On Tuesday, we had nothing to eat and were not allowed to go to the lavatory * * * [He explains how he dressed Abrachev's wound.] * * * On Wednesday, we each received half a loaf and were allowed to go to the lavatory under escort. On Thursday, the Greek bishop arrived and went over all the rooms. He made a sort of speech to the prisoners. "We are Christians. Our Holy Gospel forbids us to massacre. We are not like the Bulgarians, we shall allow you all to return to your homes. Fear nothing, we shall do you no harm." He added, "Give them bread and water," and went away. We felt more at ease, believing that a bishop would not lie, and passed the rest of the day in hope. But in the evening, men were chosen from all the rooms and taken away, to the number of fourteen. They selected the Bulgarian gendarmes who had been arrested and the militant comitadjis, including Christo Dimitrov, who had a mill in which he used to shelter revolutionaries. * * * Thirteen of these were slaughtered on the second story, and we heard their cries. We still hoped that a selection would be made, and that we should not all be killed. * * *


Next day (Friday, June 28) Dimitrov was brought back alive to our room. After him came a Greek priest. He opened the door of our room, and said in mockery, "Good day, lads." We did not answer. He repeated it, and still we were silent. Then he said, "Why don't you answer? 'Good day' is a civil word. Aren't you Bulgarians?" We did not answer. Then he asked us, "Would you like to see your glorious Tsar Ferdinand? Would you like to enter Salonica. So you shall, quite soon." Then the priest went away.

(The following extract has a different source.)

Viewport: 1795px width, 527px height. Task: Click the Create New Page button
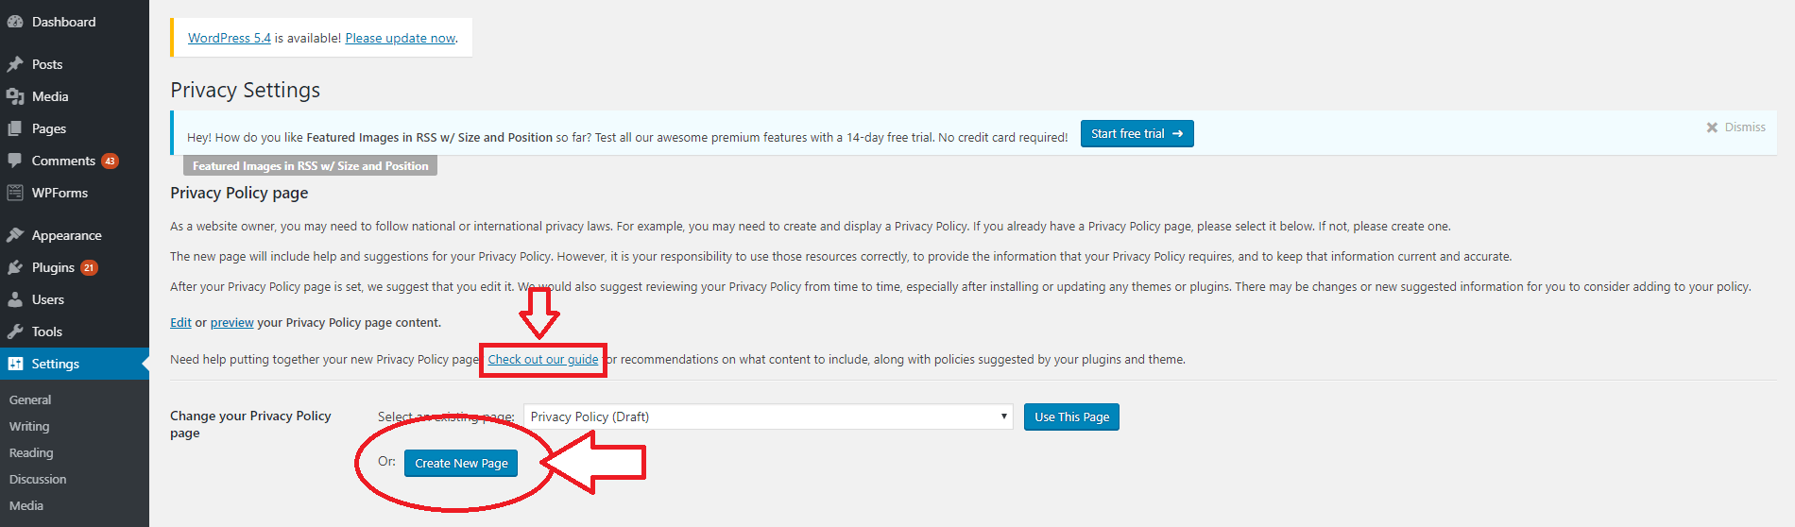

Two hours later we heard firing. Our troops were entering the town. We were sure that it was our army, for the Greek guns could not have been heard from that particular quarter. As soon as the Bulgarian guns came into action, the Greeks ran all over the building to gather us together in one room. We were seventy persons, pressed like herrings in a little room and there we remained for half an hour. Meanwhile they ran to see whether the Bulgarians were coming in. When they had ascertained this, they made us come out two by two, to bind our hands. Then those who were bound were led up to the upper story and killed. The first to be taken up was a little Greek of the village of Kolechino, near Strumnitsa, who had lived in Serres for seven years. He had been imprisoned by mistake. He begged for his liberty, explaining that everyone knew he was a Greek, that he was married and was a rich merchant. But no heed was paid to him, and he was killed. There was time to massacre all the seventy persons; it did not take more than an hour. There were plenty of executioners, and they worked quickly. Thirty men were bound, and then when they saw that this took too long, they stopped binding us.

Among the executioners was Charalambi Popov, a Grecized Bulgarian, the same baker in whose house I was arrested. The others were inhabitants of Serres, and two vlachs belonging to the Greek party from Poroi. One named Christo often came to Strumnitsa, and many a time I have gone surety for him. The other who is lame is named Tzeru, and knows no Greek. He killed with a yataghan, with which he severed the head from the body. The others used Martini bayonets, but some had Bulgarian Mannlicher bayonets. * * * I was taken with three others, two of them men from Dibra, and none of us were bound. We mounted the stairs, crossed a large hall and entered a big room. I went first and the executioner followed with his bayonet in his hand. * * * We were half dead with fear, and could hardly walk. Through the door of the room I could see slaughtered men, and some who were still alive and groaning. One was decapitated. The room was full, and the bodies lay two or three on top of each other. There was no room for me. Then the executioner made me go to another little room which was empty. It was my acquaintance the vlach, Christo. I took one step into the room, and at the next step he struck me in the neck. The force of the blow was broken by my collar, but I fell on my face. He then put his foot on my back,' and struck me six blows with the bayonet, on my back, behind my ear, under the right jaw, and in the throat. When the sisters of charity afterwards gave me milk, it flowed through this last wound. I don't remember crying, and did not feel it when the index finger of my right hand was cut off, nor did I lose consciousness * * * In the big room three or four people were killed at once, but in this little room the other victims had to look on while I was dealt with. I heard one of the men of Dibra struggling at the door of the room and trying to snatch the bayonet, until another executioner came up to help, and then they beat him pitilessly. He cried out, "What harm have I done to you. Leave me alone." Then they caught his hands, and flung him on top of me. I felt a heavy weight. They cut his throat and finished him by thrusts in his back. His blood flowed all over me and soaked my coat until I felt the warm stream wetting my body. He died on the spot and never stirred. Two others were then brought in and killed on top of us. They did not struggle; they were already half dead from fear. Then came more.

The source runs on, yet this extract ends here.